Home to seven Nobel Prizes and five National Medals of Science BNL is one of 10 national laboratories overseen and primarily funded by the Office of Science of the U.S. Department of Energy. It is the only multidisciplinary national lab in the northeastern United States. Situated on Long Island and just 18 miles from the LIM sits this center of discovery where scientists from around the world are unlocking the mysteries of the universe and developing new technologies that impact lives across the globe. Now in its 75th year, BNL has been an international leader in scientific research and development. 

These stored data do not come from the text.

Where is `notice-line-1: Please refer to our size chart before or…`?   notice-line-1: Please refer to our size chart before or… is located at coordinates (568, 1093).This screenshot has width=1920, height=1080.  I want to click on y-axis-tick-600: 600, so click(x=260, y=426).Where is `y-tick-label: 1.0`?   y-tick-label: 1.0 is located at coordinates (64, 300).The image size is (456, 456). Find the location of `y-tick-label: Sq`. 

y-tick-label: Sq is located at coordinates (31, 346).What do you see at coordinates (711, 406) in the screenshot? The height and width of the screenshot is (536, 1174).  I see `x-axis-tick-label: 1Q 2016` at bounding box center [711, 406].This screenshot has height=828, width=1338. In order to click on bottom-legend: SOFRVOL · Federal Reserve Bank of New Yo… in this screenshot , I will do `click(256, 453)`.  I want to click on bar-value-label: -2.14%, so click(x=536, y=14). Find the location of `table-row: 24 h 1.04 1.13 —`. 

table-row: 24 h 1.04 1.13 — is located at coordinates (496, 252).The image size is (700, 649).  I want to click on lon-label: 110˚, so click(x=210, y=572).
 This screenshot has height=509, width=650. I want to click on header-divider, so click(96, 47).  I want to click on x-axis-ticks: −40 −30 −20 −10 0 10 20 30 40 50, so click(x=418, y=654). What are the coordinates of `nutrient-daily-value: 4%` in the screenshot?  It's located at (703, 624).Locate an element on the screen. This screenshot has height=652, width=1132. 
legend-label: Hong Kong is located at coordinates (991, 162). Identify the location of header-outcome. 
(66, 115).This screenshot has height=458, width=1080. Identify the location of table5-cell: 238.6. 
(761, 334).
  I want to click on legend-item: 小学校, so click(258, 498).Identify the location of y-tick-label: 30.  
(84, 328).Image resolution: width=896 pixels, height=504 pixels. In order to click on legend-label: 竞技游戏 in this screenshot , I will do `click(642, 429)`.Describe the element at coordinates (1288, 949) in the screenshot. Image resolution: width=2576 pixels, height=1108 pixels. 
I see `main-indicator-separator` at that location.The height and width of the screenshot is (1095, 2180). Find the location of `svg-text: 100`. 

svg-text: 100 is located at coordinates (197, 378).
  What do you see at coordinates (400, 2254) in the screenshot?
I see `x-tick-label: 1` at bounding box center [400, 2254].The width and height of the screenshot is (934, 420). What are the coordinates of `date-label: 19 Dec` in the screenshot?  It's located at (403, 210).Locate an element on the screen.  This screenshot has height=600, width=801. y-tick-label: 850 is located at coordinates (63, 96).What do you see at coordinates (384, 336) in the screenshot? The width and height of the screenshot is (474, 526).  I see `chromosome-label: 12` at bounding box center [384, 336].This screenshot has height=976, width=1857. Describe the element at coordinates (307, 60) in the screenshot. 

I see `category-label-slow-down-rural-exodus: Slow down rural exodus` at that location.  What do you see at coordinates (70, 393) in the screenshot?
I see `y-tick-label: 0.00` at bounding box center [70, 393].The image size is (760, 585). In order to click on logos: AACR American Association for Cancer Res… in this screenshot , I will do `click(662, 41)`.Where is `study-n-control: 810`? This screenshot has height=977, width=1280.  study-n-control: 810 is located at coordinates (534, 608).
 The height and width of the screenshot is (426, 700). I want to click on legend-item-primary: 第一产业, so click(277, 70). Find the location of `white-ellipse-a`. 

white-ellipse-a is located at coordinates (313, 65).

In partnership with BNL, the LIM will explore and present the Lab’s pivotal story to Museum visitors through a combination of more than 100 artifacts, historic photographs, film, and interactive components.   Objects such as a 95” long magnet lamina from the Cosmotron, 1952, on loan from the Smithsonian National American History Museum and two early PETT (positron emission tomography) scanners, 1961 and 1981, on loan from the Lab, will be on display. 

Located in Upton, BNL’s 5,300-acre site in the Long Island Pine Barrens is one of Suffolk County’s leading employers and a vital economic and cultural center with a long, complex, and sometimes misunderstood past.  A substantial section of the exhibition showcases how science currently being explored at BNL will have significant implications for the world in the future. This exhibition is especially timely given the recent announcement by the Department of Energy that BNL will become home to the Electron-Ion Collider (EIC), a future facility that will open up a new frontier in nuclear physics. With an estimated completion date of 2030, the EIC will reveal unprecedented details about how the atomic nucleus is bound together, potentially leading to new discoveries with benefits for the economy and humanity.